GOAL OF THE EXERCISE: Reproduce the material below word for word, leaving out the pictures.
──────── EXERCISE DATA ────────
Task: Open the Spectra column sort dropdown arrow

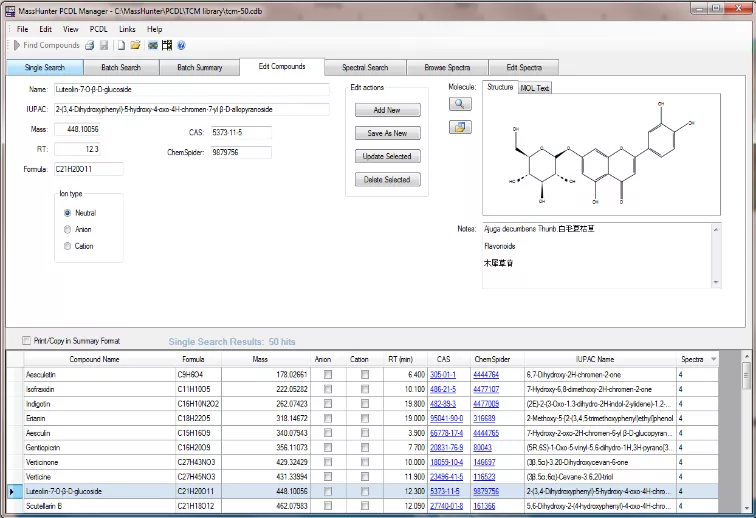Action: 713,359
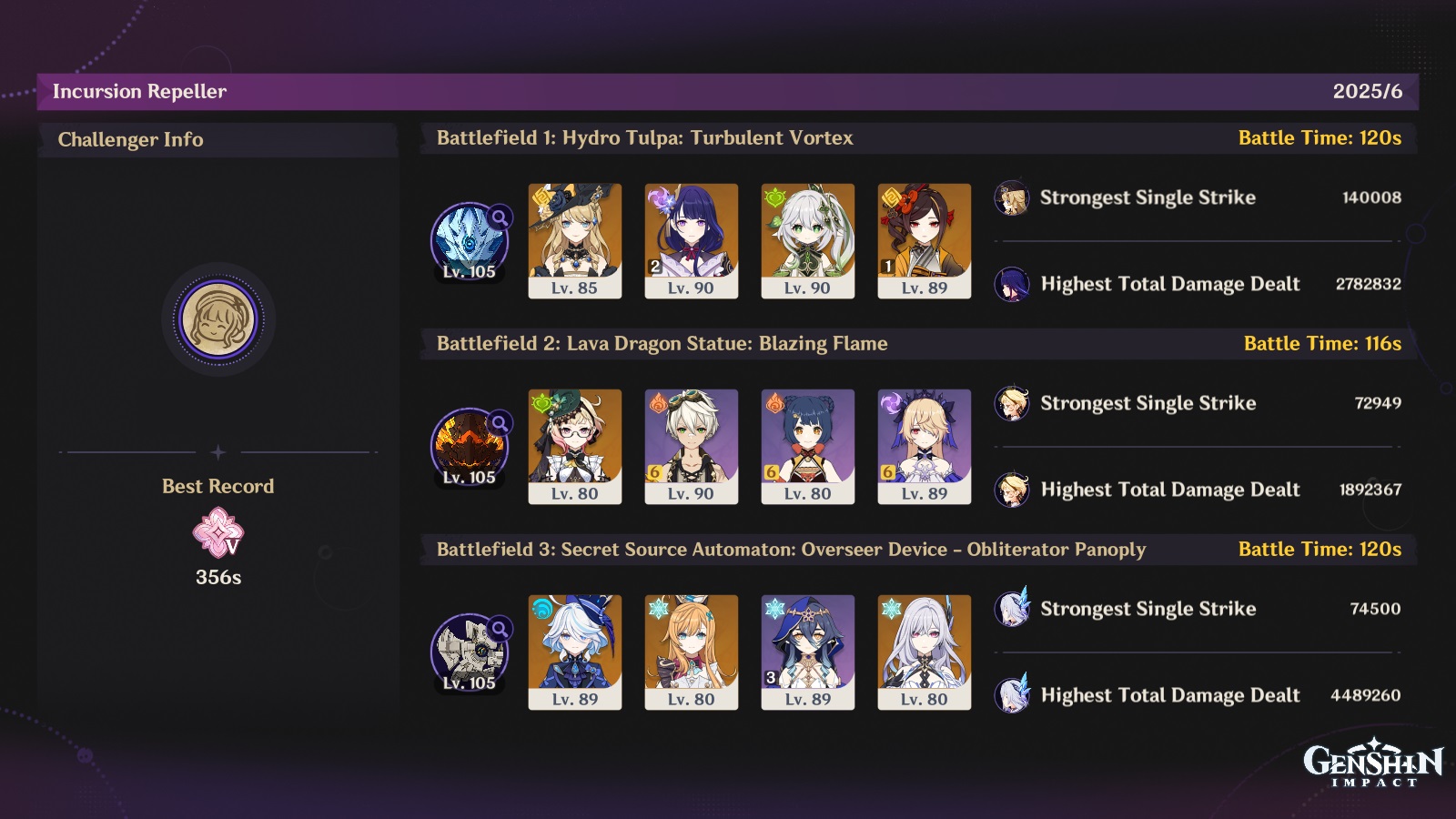This screenshot has height=819, width=1456.
Task: Select the Lv. 85 blonde witch-hat character card
Action: (575, 241)
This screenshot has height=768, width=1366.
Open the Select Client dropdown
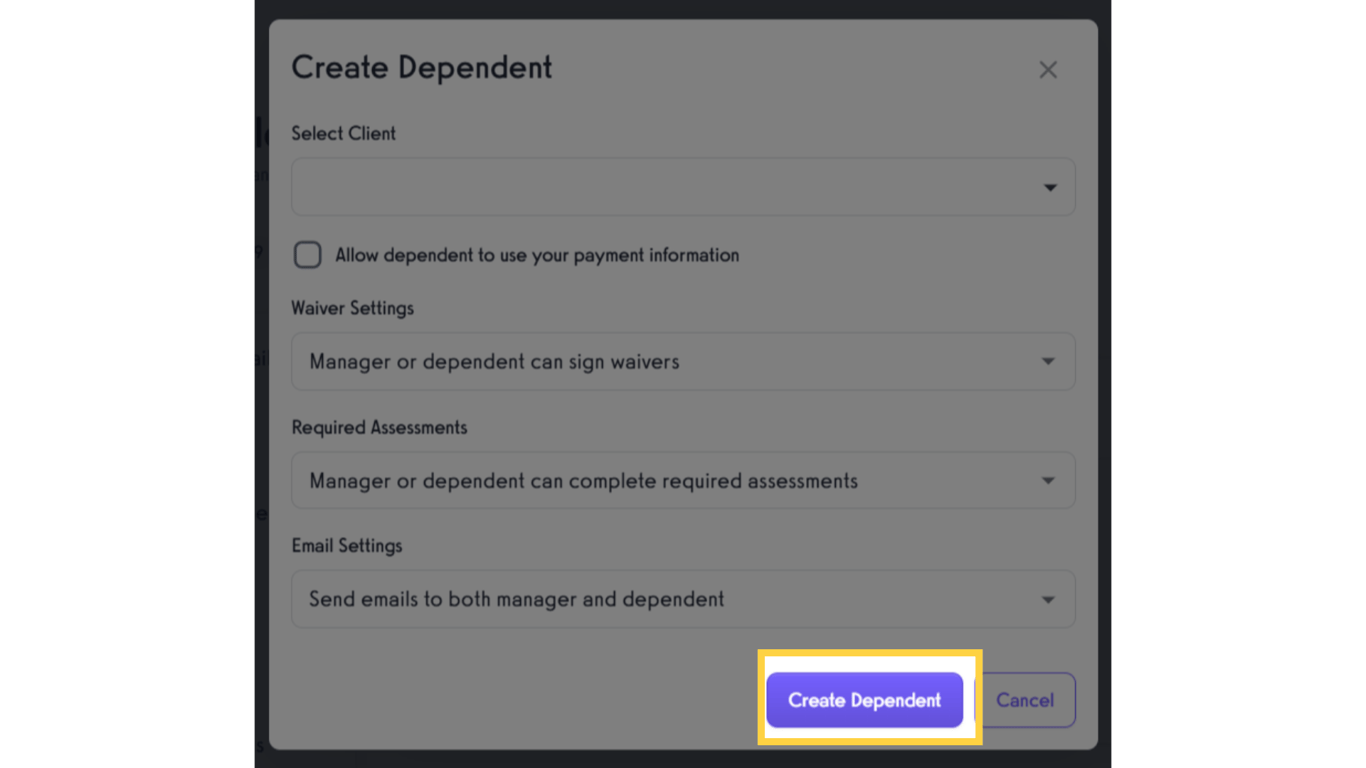click(x=683, y=187)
────────
ANSWER FOR THE TASK:
Task: Open the Spectra column sort dropdown arrow

Action: 713,359
This screenshot has height=819, width=1456.
Task: Select the Lv. 85 blonde witch-hat character card
Action: (575, 241)
This screenshot has height=768, width=1366.
Open the Select Client dropdown
click(x=683, y=187)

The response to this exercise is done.